Spinal artery infarcts (SCIs) comprise 1-1.5% of all ischemic strokes, the majority of which are traumatic. Of all SCIs, both traumatic and spontaneous, anterior spinal artery infarcts are most common. Identified risk factors for nontraumatic SCIs include hypertension, atherosclerosis, aortic dissection, and iatrogenic procedures. However, most studies pool both anterior and posterior spinal artery (PSA) SCIs together.
In 2018, The Mayo Clinic published the largest analysis of spontaneous SCIs. Of the 133 spontaneous SCIs reported, only 15 patients had PSA infarctions, one of which was less than 50-years-old.

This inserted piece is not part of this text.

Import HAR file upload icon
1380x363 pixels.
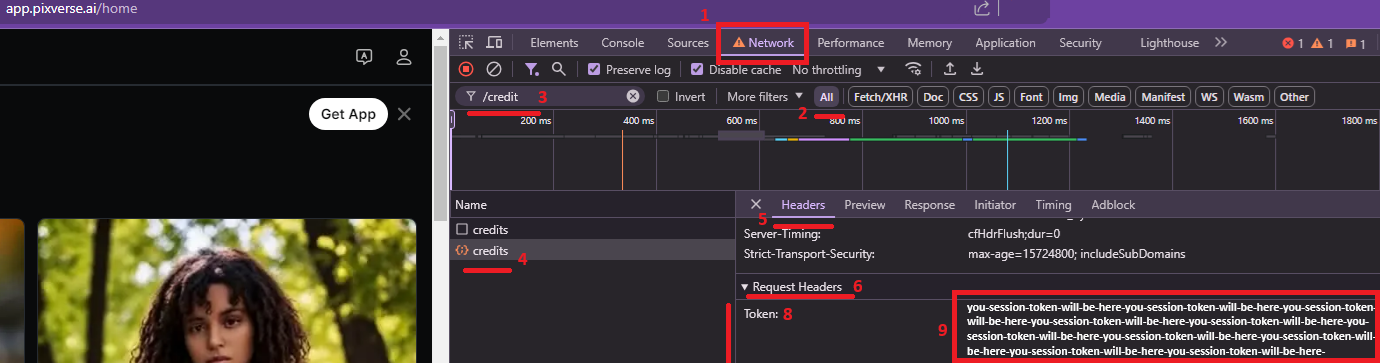click(x=950, y=69)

PSA infarcts are exceedingly rare, accounting for less than 0.2% of ischemic strokes. As in our patient, the vague presenting symptoms of PSA infarcts could potentially lead to a delay in diagnosis; therefore, we postulate that the incidence may be higher than reported. Spontaneous VA dissections are also rare, with over 90% of dissections propagating intracranially. Our case is unique, as it illustrates a rare sequela of bilateral VA dissections leading to unilateral PSA infarction.
Early identification of spontaneous bilateral VA dissections and increased awareness of the easily overlooked potential sequelae of PSA infarctions would facilitate efforts to mitigate diagnostic delay and ensure appropriate management.